● EXCERPT TO READ:
□ □ □ □ □

How Vision Language Models Are Becoming Identity Forgers' Secret Weapon
Vision language models and generative AI tools have fundamentally transformed identity document forgery from a niche criminal skill into a mass-market threat, enabling attackers with minimal technical expertise to create visually convincing fake documents that bypass automated verification systems. A comprehensive new survey reveals that even the strongest publicly available multimodal AI detection systems fail to catch AI-generated identity documents more than 25% of the time under real-world security conditions, exposing a critical gap between how these systems are tested and how they actually perform in the field.
The shift has been dramatic and measurable. Between 2024 and 2026, an underground platform called OnlyFake sold more than 10,000 AI-generated passports and driver's licenses worldwide at roughly $15 each, with many successfully bypassing Know Your Customer (KYC) verification checks on major platforms. The operator was later arrested and pleaded guilty to the charges. This wasn't an isolated incident. The FBI and FinCEN issued formal alerts in 2024 confirming that criminals were actively using generative AI to manipulate or fabricate identity documents for bank fraud, check fraud, loan fraud, and impersonation.
Why Are Vision Language Models So Good at Forging Documents?
The core problem lies in how multimodal AI systems work. Vision language models, which combine image recognition with language understanding, can now synthesize entire identity documents field-by-field with remarkable fidelity. Unlike earlier forgery methods that relied on crude copy-paste techniques or obvious digital artifacts, these systems generate documents that look authentic at first glance because they understand both the visual layout and the semantic content of what they're creating.
The real-world impact has been staggering. In 2024, identity fraud cost approximately $27 billion across 18 million victims in the United States alone. AI-related cybercrime complaints exceeded 22,000 with losses over $800 million in 2025. Globally, synthetic identity fraud surpassed $35 billion annually. In India, a 2025 survey by Forrester and Experian found that 69% of organizations considered their KYC infrastructure inadequate against AI-generated identity documents.
One particularly troubling discovery emerged from the research: large multimodal models exhibit what researchers call "Script-Dependent Generative Instability" (SDGI), a recurring typographic failure mode when generating text in non-Latin scripts like Devanagari, Hangul, or Arabic. This means that while these systems excel at forging documents in English, they sometimes stumble when creating fake documents in other languages, creating an uneven threat landscape.

□ □ □ □ □

● SOURCE DATA:
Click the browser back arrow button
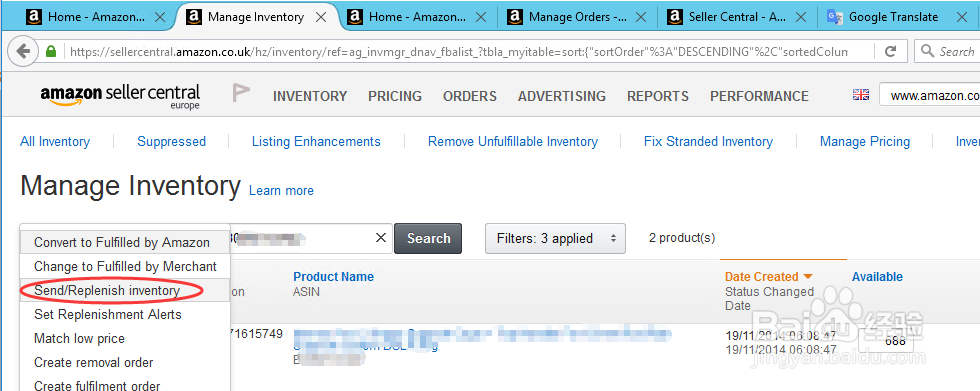Viewport: 980px width, 391px height. click(x=23, y=51)
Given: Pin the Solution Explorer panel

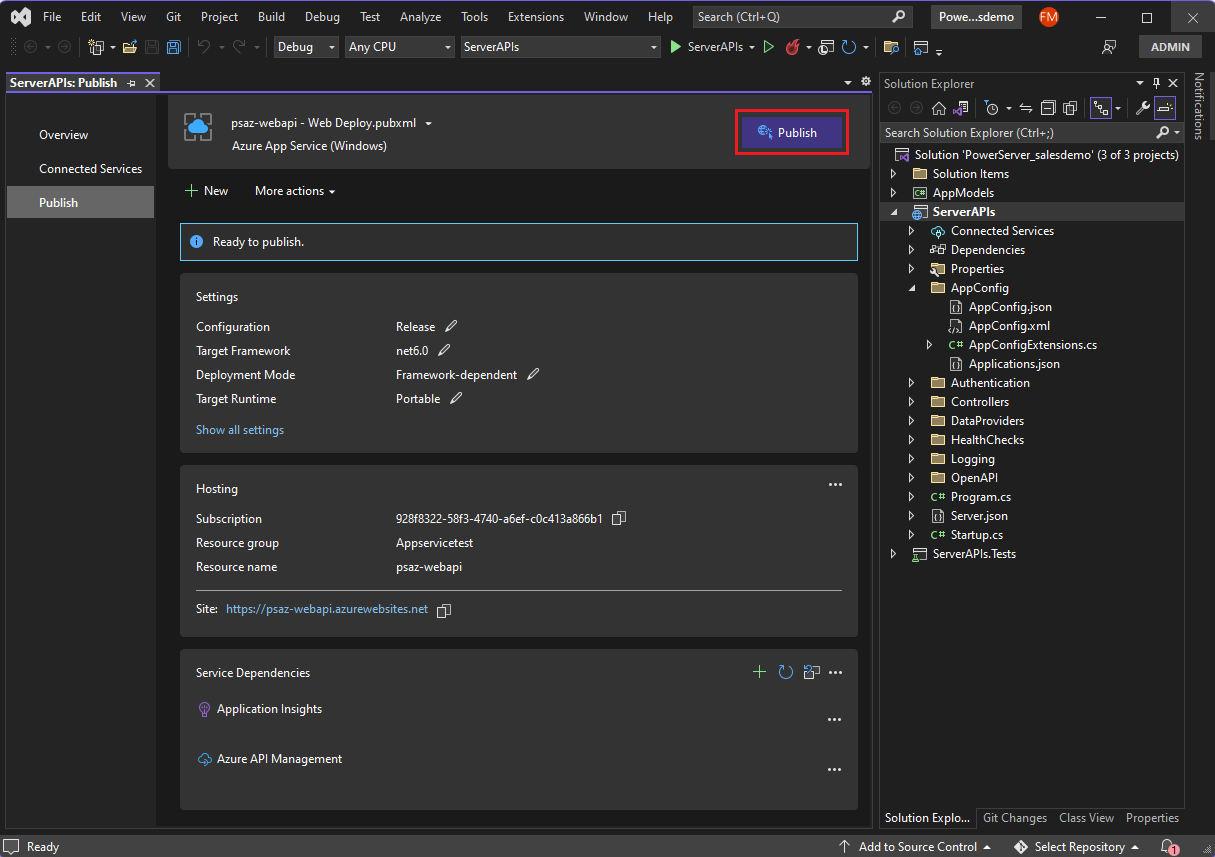Looking at the screenshot, I should click(1155, 83).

□ □ □ □ □

● TASKS AND EXERCISES:
1. Can you reproduce the passage from the article on AI identity forgery, starting at "The core problem" and ending at "what they're creating.", and replace "identity documents" with "travel papers"?
2. In the article on AI identity forgery, what was the approximate price of each passport or driver's license that OnlyFake sold?

● SOLUTION LIST:
1.
The core problem lies in how multimodal AI systems work. Vision language models, which combine image recognition with language understanding, can now synthesize entire travel papers field-by-field with remarkable fidelity. Unlike earlier forgery methods that relied on crude copy-paste techniques or obvious digital artifacts, these systems generate documents that look authentic at first glance because they understand both the visual layout and the semantic content of what they're creating.

2. Roughly $15 each.